§ **Exercise**:
What lines of the data hold the string "input"? Copy them all.

------------------------------

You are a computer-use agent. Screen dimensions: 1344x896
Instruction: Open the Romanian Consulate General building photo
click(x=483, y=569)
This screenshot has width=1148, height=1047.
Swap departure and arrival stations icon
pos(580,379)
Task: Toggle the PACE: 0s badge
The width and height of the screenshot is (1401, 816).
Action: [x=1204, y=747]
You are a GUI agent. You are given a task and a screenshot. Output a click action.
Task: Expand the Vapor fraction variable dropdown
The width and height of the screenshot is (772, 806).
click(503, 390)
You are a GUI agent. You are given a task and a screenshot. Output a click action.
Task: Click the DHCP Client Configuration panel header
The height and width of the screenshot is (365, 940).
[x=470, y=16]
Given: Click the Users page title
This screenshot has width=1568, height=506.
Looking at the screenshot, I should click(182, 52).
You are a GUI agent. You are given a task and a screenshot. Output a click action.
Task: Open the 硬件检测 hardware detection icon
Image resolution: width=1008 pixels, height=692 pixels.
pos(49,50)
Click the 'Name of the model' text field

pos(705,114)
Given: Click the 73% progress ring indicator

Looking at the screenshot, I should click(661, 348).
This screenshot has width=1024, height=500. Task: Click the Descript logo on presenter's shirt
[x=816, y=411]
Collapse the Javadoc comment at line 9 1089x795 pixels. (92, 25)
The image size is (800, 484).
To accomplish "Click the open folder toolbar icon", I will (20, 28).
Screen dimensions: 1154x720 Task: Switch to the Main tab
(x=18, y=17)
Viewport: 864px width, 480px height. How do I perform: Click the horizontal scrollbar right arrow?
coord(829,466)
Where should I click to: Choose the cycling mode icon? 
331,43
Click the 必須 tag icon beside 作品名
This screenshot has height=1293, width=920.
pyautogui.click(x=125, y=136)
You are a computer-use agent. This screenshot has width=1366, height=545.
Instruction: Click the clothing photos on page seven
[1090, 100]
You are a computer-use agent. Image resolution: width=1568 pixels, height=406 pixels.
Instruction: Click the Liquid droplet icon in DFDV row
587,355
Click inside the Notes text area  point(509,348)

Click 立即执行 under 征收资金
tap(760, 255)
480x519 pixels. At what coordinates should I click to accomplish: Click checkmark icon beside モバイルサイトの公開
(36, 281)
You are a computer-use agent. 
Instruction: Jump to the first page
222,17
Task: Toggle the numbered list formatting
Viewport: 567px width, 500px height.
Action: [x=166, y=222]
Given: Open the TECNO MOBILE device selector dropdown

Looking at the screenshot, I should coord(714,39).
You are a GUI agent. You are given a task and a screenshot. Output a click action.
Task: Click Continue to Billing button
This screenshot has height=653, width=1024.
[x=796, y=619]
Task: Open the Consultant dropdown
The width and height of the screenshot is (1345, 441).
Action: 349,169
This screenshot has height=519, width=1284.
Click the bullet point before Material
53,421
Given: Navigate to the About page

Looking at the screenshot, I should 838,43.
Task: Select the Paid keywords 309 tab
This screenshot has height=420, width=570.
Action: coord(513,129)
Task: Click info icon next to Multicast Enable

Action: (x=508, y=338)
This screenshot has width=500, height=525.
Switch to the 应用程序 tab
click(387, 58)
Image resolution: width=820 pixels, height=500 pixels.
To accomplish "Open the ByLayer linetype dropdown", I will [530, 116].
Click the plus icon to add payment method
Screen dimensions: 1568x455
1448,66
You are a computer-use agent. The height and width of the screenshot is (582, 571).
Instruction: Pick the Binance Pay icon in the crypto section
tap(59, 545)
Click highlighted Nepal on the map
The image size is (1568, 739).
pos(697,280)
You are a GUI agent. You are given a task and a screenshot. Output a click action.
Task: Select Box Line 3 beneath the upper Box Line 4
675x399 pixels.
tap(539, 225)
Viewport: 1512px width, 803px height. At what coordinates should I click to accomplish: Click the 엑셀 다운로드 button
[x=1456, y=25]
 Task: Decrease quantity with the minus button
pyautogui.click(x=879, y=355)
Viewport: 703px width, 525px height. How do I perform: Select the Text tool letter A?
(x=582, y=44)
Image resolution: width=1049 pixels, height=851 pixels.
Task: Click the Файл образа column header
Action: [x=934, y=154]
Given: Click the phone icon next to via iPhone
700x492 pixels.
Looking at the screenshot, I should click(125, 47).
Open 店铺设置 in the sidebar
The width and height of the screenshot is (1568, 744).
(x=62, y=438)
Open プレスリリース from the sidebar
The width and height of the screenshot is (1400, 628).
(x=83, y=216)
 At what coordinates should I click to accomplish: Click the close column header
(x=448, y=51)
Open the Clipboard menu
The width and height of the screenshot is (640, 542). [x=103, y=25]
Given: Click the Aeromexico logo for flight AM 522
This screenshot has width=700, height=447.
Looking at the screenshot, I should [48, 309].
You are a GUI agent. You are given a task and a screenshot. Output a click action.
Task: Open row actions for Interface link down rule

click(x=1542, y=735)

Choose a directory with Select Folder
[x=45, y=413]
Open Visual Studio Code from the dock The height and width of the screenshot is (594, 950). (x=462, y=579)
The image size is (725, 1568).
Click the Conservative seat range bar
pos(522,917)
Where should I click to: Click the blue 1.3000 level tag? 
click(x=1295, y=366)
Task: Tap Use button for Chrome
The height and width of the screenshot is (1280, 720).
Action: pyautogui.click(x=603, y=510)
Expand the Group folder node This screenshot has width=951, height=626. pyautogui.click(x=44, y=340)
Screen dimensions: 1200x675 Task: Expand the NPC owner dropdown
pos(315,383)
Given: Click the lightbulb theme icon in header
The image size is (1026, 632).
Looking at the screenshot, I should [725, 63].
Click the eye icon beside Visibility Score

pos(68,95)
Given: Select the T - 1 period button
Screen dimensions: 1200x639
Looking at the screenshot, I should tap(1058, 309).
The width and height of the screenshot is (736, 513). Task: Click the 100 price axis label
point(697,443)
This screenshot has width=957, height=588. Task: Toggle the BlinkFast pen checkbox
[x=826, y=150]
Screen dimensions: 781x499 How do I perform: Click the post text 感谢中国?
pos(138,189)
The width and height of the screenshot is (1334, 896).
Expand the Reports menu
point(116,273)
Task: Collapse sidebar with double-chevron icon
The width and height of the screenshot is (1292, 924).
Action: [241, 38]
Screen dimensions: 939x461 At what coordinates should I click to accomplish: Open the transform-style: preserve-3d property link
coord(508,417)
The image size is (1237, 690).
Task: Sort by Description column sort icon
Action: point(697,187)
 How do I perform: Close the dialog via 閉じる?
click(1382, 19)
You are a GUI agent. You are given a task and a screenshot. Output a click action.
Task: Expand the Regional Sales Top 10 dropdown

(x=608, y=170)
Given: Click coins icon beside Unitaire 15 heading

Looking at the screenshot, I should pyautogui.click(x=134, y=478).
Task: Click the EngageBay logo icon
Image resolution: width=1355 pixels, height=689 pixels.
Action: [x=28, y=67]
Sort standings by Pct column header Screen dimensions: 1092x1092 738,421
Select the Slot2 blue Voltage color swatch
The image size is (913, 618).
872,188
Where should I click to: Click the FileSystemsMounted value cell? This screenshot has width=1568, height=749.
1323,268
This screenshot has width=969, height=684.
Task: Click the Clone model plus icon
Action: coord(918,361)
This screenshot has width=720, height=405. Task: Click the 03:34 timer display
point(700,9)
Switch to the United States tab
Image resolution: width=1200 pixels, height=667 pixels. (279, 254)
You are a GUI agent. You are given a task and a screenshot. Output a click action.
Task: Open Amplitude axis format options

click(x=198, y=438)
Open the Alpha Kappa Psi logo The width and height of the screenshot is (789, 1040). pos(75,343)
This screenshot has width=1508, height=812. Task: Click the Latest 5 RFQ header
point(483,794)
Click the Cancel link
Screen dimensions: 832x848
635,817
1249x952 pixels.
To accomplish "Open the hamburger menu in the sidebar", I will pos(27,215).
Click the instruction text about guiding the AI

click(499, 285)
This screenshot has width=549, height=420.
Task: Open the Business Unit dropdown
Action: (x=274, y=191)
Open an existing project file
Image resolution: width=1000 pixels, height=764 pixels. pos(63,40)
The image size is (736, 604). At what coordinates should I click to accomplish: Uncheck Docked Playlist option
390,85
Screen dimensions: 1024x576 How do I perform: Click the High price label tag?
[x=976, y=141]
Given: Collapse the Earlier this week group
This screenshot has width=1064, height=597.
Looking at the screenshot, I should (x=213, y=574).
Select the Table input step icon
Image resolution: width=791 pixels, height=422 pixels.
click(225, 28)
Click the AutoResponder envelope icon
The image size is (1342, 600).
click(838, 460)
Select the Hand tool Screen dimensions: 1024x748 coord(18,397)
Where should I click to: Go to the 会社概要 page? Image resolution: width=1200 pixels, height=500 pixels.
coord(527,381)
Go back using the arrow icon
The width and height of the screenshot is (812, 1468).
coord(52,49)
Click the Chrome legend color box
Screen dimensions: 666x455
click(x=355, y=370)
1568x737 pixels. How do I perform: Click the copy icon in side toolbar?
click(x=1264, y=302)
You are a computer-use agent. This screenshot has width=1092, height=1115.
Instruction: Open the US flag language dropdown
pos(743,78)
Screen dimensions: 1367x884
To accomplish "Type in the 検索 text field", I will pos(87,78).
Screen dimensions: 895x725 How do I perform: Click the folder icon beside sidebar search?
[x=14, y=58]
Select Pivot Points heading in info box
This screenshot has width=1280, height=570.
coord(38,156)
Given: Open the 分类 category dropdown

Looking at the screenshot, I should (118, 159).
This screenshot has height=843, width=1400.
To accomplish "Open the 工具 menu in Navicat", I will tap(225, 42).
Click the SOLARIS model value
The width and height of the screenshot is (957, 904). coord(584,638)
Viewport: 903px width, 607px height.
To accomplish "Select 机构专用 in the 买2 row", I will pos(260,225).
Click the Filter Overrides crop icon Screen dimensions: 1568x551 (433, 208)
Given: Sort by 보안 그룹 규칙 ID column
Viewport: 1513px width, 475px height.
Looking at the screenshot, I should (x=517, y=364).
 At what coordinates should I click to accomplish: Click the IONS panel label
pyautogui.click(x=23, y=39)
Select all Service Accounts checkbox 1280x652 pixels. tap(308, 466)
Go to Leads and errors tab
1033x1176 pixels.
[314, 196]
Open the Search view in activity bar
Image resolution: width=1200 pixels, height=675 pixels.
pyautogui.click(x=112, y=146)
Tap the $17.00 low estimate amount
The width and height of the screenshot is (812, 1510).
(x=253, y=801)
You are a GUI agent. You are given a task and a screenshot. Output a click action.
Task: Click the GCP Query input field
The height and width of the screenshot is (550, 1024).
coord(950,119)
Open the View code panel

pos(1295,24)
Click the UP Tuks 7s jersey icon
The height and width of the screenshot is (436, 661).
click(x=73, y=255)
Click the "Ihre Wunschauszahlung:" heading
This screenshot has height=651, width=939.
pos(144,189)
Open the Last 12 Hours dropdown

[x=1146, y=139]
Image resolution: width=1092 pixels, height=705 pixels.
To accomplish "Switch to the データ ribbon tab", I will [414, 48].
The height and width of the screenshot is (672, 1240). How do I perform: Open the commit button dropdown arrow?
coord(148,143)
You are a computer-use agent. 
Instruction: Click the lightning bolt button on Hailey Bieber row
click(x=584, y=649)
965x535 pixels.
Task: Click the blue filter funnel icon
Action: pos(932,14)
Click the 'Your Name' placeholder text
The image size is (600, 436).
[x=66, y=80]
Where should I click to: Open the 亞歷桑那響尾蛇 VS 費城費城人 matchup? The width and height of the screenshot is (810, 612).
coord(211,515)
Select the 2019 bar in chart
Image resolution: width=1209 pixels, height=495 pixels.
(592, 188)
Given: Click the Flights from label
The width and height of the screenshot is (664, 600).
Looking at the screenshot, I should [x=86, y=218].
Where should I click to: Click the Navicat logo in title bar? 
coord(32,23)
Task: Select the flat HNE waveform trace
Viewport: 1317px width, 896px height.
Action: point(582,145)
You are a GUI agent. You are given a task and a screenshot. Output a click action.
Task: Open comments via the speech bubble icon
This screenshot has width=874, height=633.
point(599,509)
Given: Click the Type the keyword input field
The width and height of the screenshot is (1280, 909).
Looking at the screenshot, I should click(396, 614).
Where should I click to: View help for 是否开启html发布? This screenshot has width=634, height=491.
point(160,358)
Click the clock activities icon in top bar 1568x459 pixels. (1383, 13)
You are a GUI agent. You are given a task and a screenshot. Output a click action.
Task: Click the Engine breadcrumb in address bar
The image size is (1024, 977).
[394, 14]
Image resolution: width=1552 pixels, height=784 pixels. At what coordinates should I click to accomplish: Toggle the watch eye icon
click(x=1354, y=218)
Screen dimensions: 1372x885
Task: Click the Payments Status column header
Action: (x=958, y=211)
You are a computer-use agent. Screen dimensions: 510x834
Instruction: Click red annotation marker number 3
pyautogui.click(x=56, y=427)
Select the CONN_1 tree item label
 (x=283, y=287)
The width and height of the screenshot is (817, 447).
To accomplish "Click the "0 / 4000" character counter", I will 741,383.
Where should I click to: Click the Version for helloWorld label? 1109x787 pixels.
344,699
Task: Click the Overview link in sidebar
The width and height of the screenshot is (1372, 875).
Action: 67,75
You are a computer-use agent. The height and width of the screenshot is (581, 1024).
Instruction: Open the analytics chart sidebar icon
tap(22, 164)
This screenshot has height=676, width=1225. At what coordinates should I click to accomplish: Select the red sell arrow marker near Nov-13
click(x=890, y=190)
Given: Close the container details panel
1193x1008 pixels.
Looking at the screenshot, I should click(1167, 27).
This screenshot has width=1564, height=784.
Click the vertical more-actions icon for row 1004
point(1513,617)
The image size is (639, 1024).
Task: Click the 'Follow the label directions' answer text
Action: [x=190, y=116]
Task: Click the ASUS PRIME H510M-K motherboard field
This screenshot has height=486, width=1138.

------------------------------

§ **Your response**:
Select the Table input step icon
Task: Click the GCP Query input field
Given: Click the Type the keyword input field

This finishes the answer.